======== Listed entries

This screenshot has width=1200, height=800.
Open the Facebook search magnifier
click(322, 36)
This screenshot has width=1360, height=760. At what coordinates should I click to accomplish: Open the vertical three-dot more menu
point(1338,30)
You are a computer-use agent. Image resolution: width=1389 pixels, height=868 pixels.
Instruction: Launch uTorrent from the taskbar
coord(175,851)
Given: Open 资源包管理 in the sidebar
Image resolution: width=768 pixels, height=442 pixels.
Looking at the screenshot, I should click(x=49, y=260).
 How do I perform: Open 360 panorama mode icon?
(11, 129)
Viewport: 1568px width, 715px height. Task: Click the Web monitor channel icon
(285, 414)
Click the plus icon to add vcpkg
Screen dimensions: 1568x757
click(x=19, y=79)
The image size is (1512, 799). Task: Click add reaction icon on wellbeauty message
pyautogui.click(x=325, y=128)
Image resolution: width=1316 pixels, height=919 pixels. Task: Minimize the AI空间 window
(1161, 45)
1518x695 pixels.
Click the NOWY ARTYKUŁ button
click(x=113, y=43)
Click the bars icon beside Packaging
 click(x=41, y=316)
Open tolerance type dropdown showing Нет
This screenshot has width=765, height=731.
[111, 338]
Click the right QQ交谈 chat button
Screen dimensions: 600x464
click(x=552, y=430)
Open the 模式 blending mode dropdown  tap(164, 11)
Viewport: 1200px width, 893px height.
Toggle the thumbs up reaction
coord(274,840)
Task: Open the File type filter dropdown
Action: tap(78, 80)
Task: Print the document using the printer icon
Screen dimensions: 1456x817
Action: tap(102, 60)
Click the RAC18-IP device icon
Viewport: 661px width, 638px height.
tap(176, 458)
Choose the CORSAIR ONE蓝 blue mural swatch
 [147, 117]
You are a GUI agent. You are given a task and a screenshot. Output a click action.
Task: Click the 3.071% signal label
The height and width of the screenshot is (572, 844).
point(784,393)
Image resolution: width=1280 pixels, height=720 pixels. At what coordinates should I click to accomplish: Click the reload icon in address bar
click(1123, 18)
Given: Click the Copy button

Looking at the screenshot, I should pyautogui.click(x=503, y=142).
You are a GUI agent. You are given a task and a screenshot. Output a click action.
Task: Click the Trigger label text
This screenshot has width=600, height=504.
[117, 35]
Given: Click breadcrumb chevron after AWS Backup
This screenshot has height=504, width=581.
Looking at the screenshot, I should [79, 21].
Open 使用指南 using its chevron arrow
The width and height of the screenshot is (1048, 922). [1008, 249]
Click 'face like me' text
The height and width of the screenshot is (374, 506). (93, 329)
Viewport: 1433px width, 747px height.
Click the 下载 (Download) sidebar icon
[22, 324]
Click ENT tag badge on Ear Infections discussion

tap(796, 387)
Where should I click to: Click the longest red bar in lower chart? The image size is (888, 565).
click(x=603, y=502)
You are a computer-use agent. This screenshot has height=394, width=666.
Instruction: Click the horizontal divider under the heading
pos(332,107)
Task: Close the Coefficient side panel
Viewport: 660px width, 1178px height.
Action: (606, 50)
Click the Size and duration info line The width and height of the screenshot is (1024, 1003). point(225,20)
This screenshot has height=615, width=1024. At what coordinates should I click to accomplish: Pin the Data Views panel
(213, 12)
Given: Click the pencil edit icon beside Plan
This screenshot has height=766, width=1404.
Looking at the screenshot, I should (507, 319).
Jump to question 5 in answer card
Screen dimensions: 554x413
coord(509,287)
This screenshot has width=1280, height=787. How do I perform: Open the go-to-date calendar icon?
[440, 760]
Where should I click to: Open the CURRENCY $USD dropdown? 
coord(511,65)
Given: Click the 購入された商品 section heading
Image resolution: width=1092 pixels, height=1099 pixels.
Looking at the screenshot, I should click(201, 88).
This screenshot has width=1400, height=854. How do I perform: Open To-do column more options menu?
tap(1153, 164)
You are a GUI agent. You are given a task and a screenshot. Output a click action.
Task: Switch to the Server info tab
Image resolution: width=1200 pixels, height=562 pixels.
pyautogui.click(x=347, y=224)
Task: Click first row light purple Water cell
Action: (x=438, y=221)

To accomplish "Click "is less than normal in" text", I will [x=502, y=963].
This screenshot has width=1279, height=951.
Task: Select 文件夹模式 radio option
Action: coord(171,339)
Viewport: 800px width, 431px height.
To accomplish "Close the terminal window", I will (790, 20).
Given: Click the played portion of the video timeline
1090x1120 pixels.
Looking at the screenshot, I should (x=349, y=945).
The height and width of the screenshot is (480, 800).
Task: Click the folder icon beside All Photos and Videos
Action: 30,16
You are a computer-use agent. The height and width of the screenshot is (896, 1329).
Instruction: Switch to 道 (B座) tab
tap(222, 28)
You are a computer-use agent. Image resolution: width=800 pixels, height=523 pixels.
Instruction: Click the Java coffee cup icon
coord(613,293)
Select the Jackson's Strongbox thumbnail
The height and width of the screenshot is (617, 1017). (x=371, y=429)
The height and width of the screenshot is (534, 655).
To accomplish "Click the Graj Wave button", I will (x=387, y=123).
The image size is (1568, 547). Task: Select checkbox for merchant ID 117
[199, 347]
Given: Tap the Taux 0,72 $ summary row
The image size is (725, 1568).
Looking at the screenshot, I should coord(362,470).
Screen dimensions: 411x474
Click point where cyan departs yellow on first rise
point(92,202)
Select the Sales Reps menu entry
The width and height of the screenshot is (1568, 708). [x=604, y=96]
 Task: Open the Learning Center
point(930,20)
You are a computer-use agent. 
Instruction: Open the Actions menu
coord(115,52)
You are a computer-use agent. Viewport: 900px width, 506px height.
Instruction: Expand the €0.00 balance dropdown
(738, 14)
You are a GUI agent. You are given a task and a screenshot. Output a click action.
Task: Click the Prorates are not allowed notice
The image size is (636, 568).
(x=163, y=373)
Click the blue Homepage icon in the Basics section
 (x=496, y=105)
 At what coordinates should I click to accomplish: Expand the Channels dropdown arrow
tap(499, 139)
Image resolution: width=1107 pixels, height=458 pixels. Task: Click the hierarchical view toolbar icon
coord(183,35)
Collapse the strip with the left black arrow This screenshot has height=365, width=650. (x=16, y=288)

================

Problem requirements:
Tally up the lines above in which "label" occurs. Give the result as a bare number.

Task result:
2